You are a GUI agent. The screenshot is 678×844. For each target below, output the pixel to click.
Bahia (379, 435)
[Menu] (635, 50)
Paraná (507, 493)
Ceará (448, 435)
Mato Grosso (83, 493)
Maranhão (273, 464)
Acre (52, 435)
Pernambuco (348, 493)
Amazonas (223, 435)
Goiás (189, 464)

........

### WHAT THE TASK REQUIRES
Reproduce every line of the entries above that contains the string "target", treating uppercase and lowercase as different.

### RIGHT ANSWER
You are a GUI agent. The screenshot is 678×844. For each target below, output the pixel to click.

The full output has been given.